- Extrait à lire
........

Il importe d'adopter désormais un point de vue post-colonial. Nous devons accepter des modes de vie et des conceptions du monde variés, venant de continents et de civilisations divers. Nous devons entrer dans une ère expérimentale où les modèles sont multiples. Nous avons aussi à apprendre des sociétés nomades sans argent. J'avais écrit en 2000 "Le XXIe siècle sera moral", c'est bien cela qui nous occupe : le choix de nos valeurs. Et nous nous apercevons de l'importance des échanges non-monétaires (surtout à l'ère d'Internet, sur le réseau mais aussi autour de soi) et des économies de la gratuité, jamais mesurées car difficilement mesurables mais qui font "tenir" des peuples entiers de façon incompréhensible de l'extérieur.
Ainsi homo relativus lutte contre homo pyramidalibus et homo economicus. En effet, après la longue ère nomade, avec les néolithiques ont été bâties les villes et des sociétés autoritaires pyramidales avec pouvoir sacré et profane. Cela n'a pas cessé et est encore en place dans beaucoup d'endroits ou hante la pensée de beaucoup de groupes : j'ai appelé cela les "monoretros", ayant une conception figée du monde et exclusive bâtie dans le passé. Ils côtoient l'homo economicus, cet être acculturé envahi de produits industriels diffusés massivement, n'ayant aucun pouvoir de décision au niveau local, soumis à la globalisation monétaire de la planète et obéissant à l'extérieur, au lointain parfois indéfini, dans son travail et sa consommation. Autre forme de servilité.
Dans une telle situation, les gouvernements --notamment socialiste en France aujourd'hui-- ont une chance unique de réveiller les bonnes volontés locales. Au lieu d'avoir peur du peuple, il est temps de célébrer homo relativus, cet être du local-global au temps d'Internet, capable de s'exprimer directement sur le réseau et d'intervenir dans son champ local. L'actuelle conjugaison des générations est d'ailleurs une opportunité dans les sociétés de vie plus longue : des jeunes à la première vieillesse, il existe beaucoup d'interventions citoyennes économiques et/ou culturelles. Réveiller et valoriser les initiatives locales dans des portails régionaux, nationaux et à l'export constitue la chance en temps de crise de bouger la société aujourd'hui, d'encourager l'économie de la gratuité, de favoriser le développement des PME et tout le tissu local. Ne la laissons pas passer.

........

- Comment procéder
Dans l'extrait ci-dessus, recopiez sans rien modifier le passage qui s'ouvre sur les mots contenant "Ainsi homo relativus" et se referme sur "forme de servilité.".

- Données affichées
........

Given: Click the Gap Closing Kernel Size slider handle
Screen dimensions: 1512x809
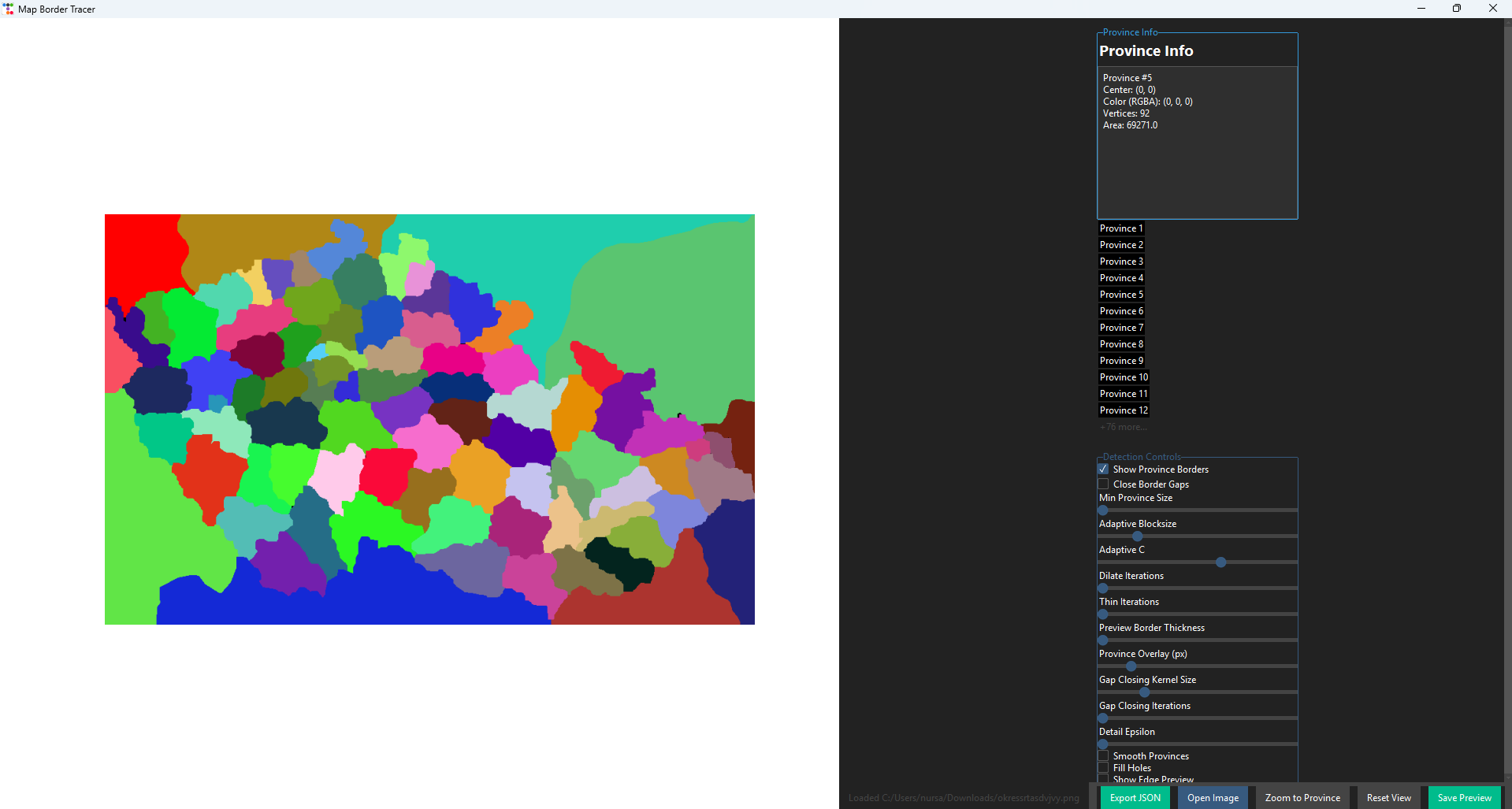Looking at the screenshot, I should pos(1144,692).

........

- Réponse attendue
Ainsi homo relativus lutte contre homo pyramidalibus et homo economicus. En effet, après la longue ère nomade, avec les néolithiques ont été bâties les villes et des sociétés autoritaires pyramidales avec pouvoir sacré et profane. Cela n'a pas cessé et est encore en place dans beaucoup d'endroits ou hante la pensée de beaucoup de groupes : j'ai appelé cela les "monoretros", ayant une conception figée du monde et exclusive bâtie dans le passé. Ils côtoient l'homo economicus, cet être acculturé envahi de produits industriels diffusés massivement, n'ayant aucun pouvoir de décision au niveau local, soumis à la globalisation monétaire de la planète et obéissant à l'extérieur, au lointain parfois indéfini, dans son travail et sa consommation. Autre forme de servilité.